One of the best ways to keep good overall flexibility and range of motion is to perform yoga. There are many different types, some of which are gentle and relaxing, some of which are a workout in their own right. Given the purpose is to help you be flexible enough to perform strength training, I recommend looking at a gentle and relaxing variant, namely, yin yoga.
Your local yoga centre will have guided yoga sessions for beginners, and yin yoga will often be in a room which is heated to help make the body more supple. Unlike other types of yoga like vinyasa or kundalini, yin yoga is slow and will concentrate on holding a pose you relax into over multiple minutes. You may find practicing at home more in front of an instructive video more convenient but I recommend trying a communal session if you haven’t before ― there’s definitely something restorative about devoting an hour to an activity and ability that’s routinely overlooked.
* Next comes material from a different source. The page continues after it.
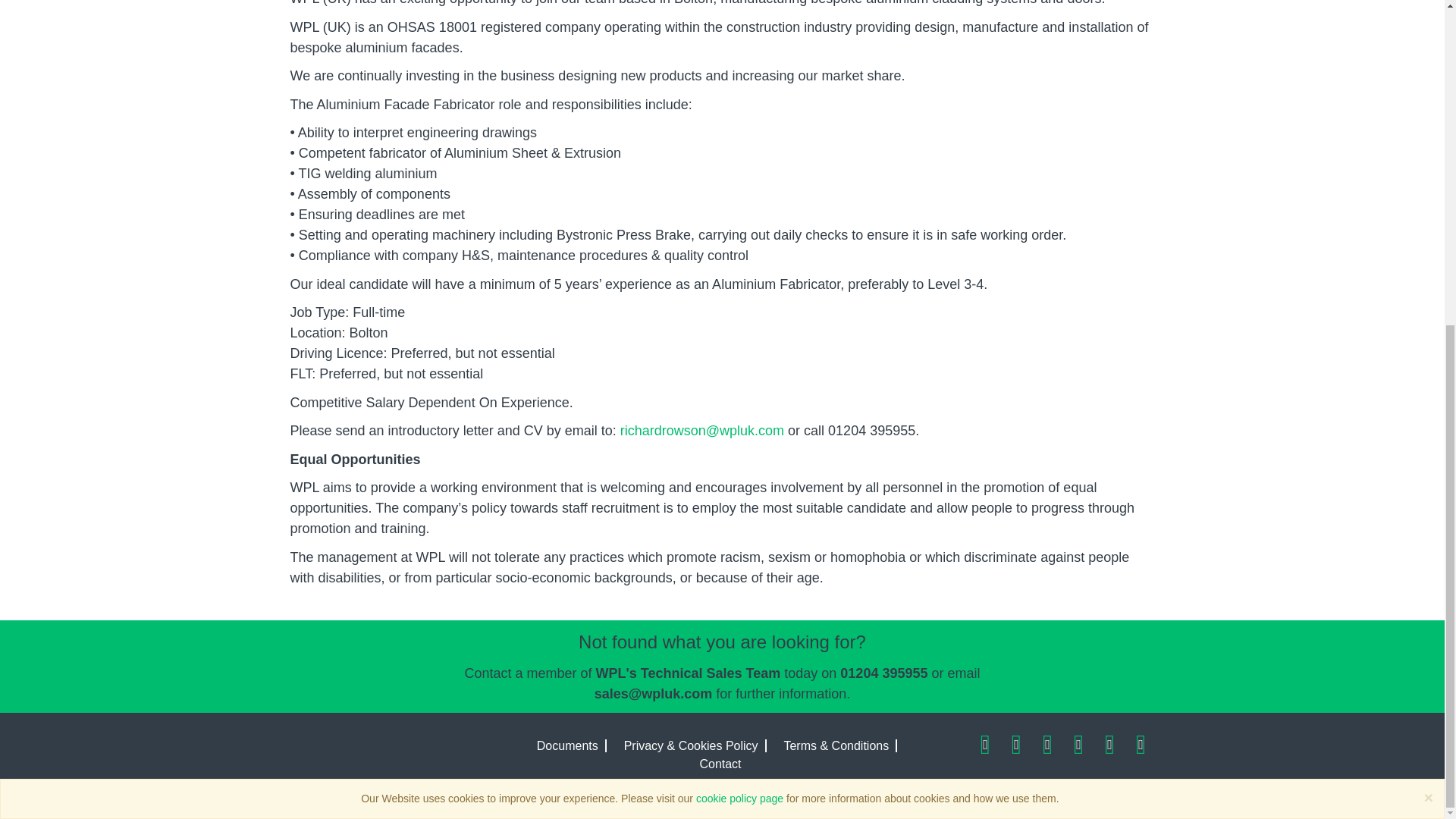
cookie policy page (739, 264)
Documents (567, 741)
Contact (719, 760)
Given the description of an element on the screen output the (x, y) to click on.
There are a lot of tidbits above so to quickly summarise… If you’re happy with your flexibility, you don’t need to do anything too much before or after lifting: make sure your body is warm and let the body know what you’re about to do with some gentle dynamic stretches and warmup sets. Nothing that raises the heartrate too much. Once you’ve got one core exercise completed e.g. sets of deadlifts, you don’t need to perform warmup sets for your subsequent exercises, the body is ready. If you’re concerned about your flexibility or you want to be more supple, introduce static stretching as part of your warm down once you’ve completed all your sets. And give yin yoga a try if you haven’t before.